*GIVEN INFORMATION*.
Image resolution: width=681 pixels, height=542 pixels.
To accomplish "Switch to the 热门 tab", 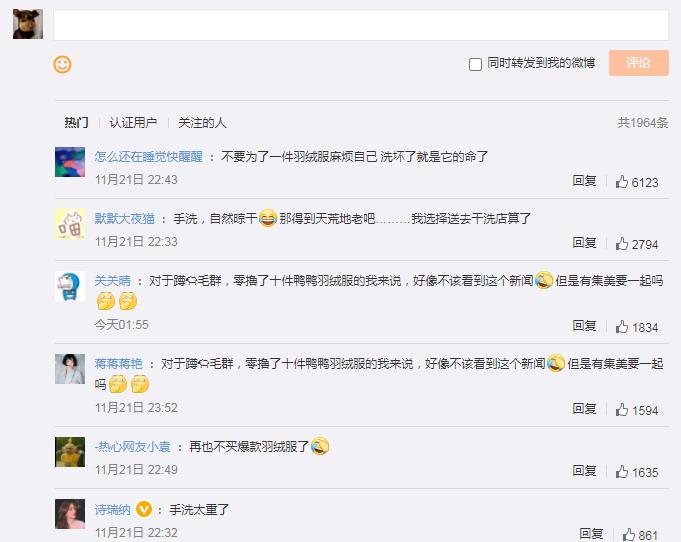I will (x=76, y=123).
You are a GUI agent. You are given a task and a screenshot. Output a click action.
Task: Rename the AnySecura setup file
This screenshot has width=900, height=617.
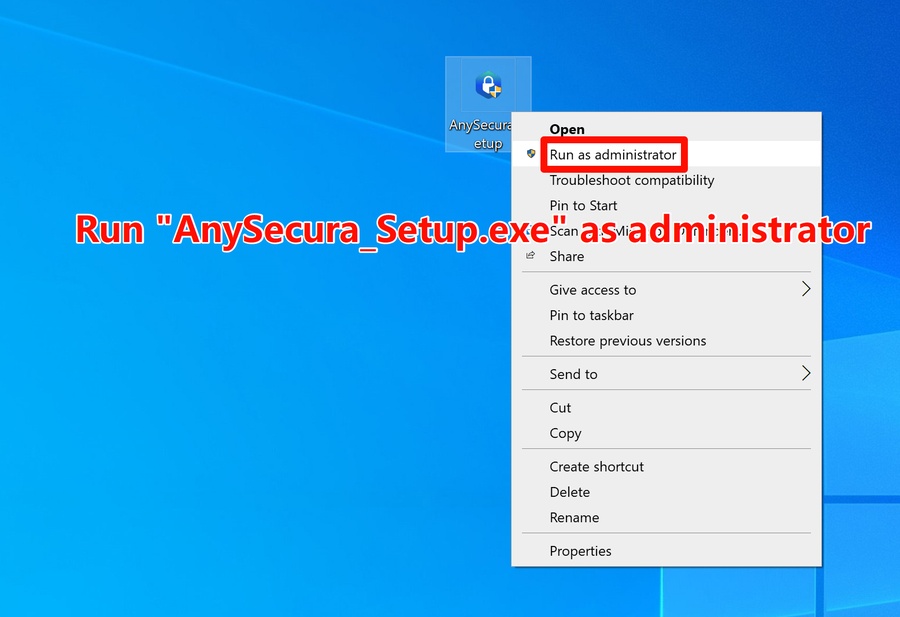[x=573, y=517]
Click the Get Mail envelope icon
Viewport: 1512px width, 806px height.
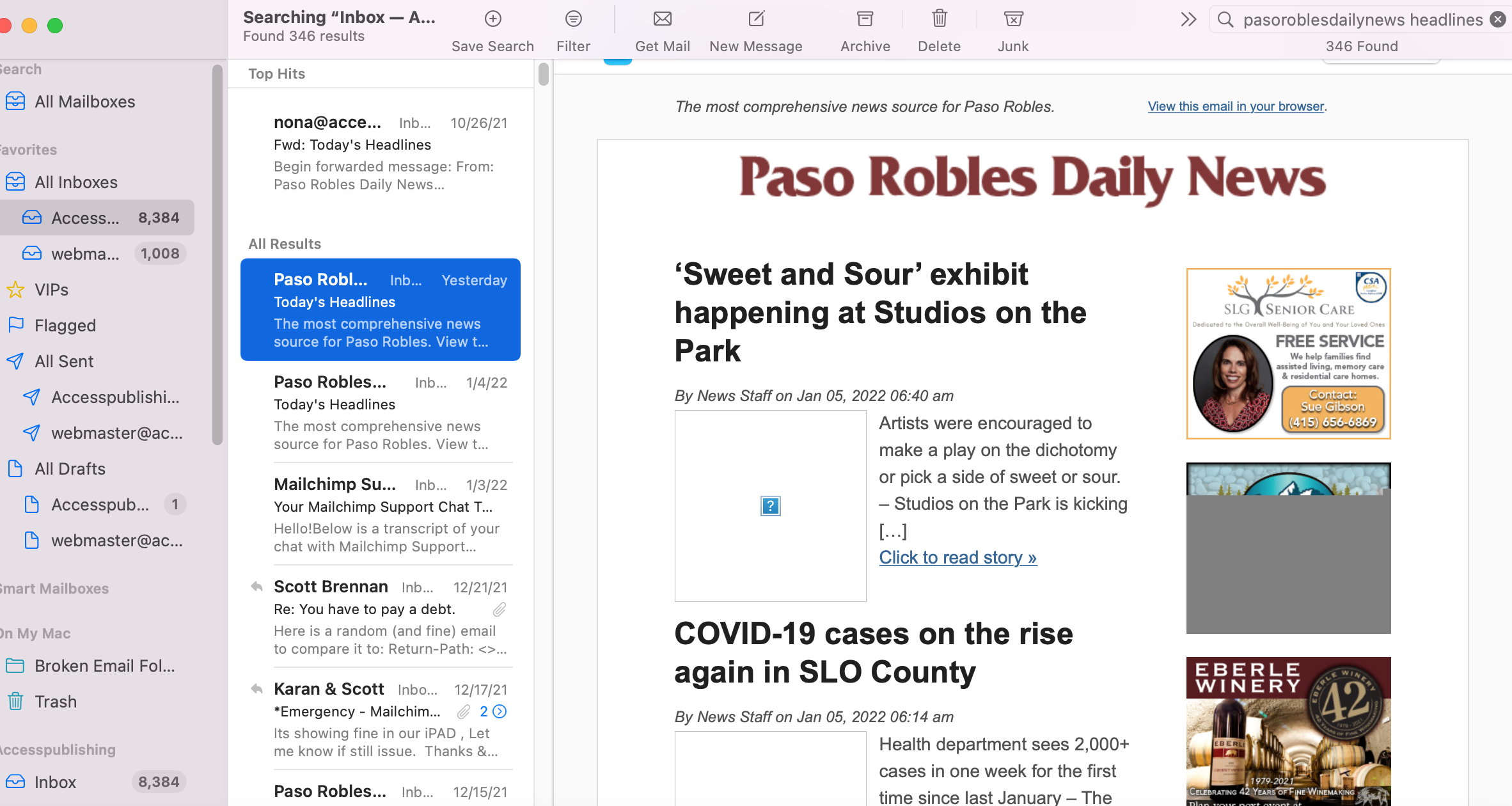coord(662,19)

==

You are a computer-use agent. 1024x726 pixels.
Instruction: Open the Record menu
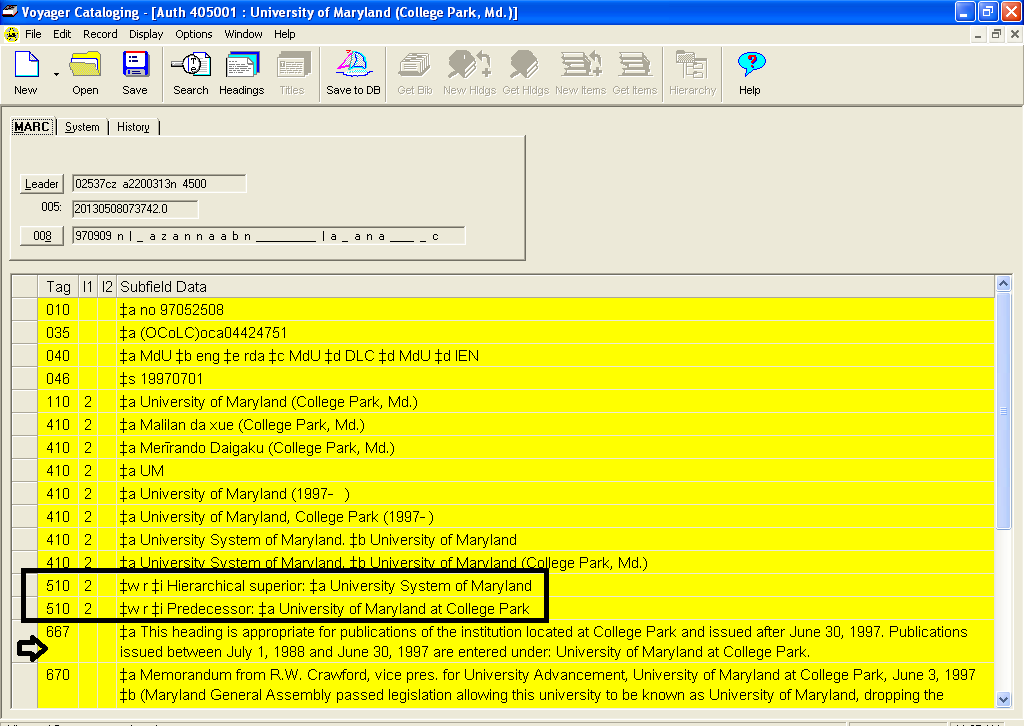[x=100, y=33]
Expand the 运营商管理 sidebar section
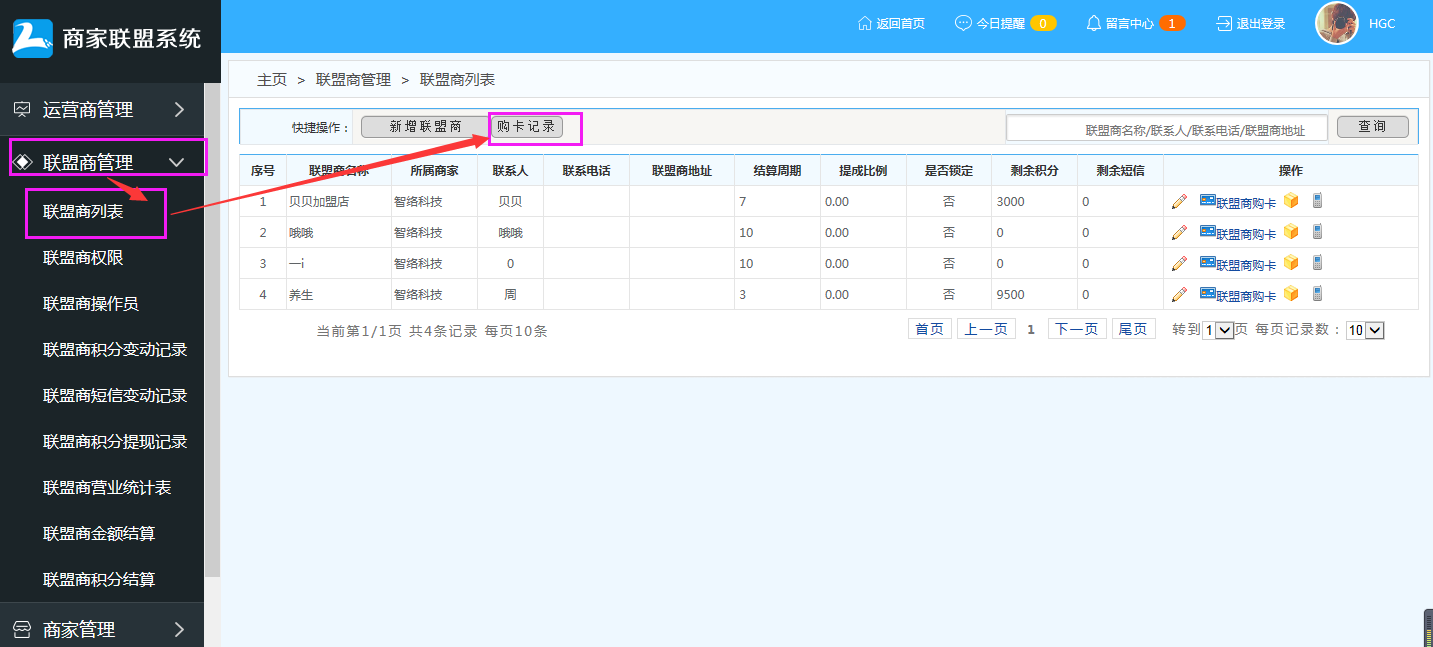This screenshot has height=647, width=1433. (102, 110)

--

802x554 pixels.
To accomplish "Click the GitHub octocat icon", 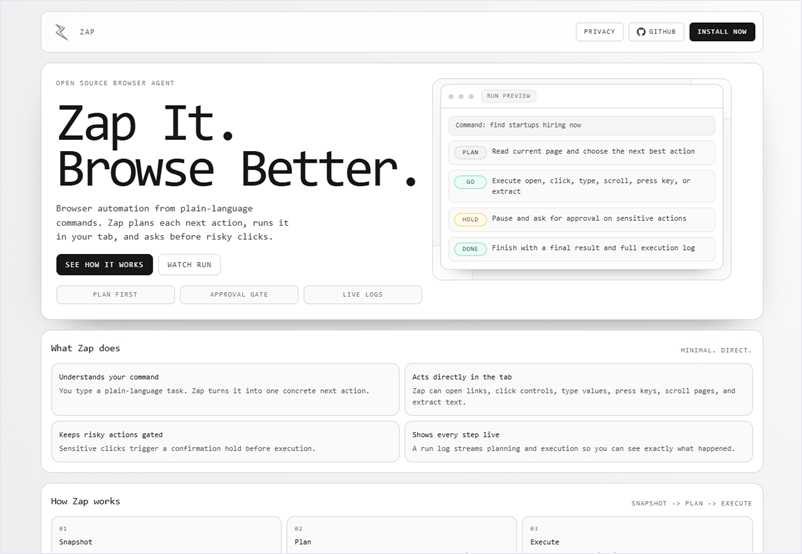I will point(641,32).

*EXERCISE INSTRUCTIONS*. Where the string "pixels" shows up in the listing above, copy the line that holds it.

*WORKED SOLUTION*.
Image resolution: width=681 pixels, height=542 pixels.
You are a computer-use agent. 1024x726 pixels.
802x554 pixels.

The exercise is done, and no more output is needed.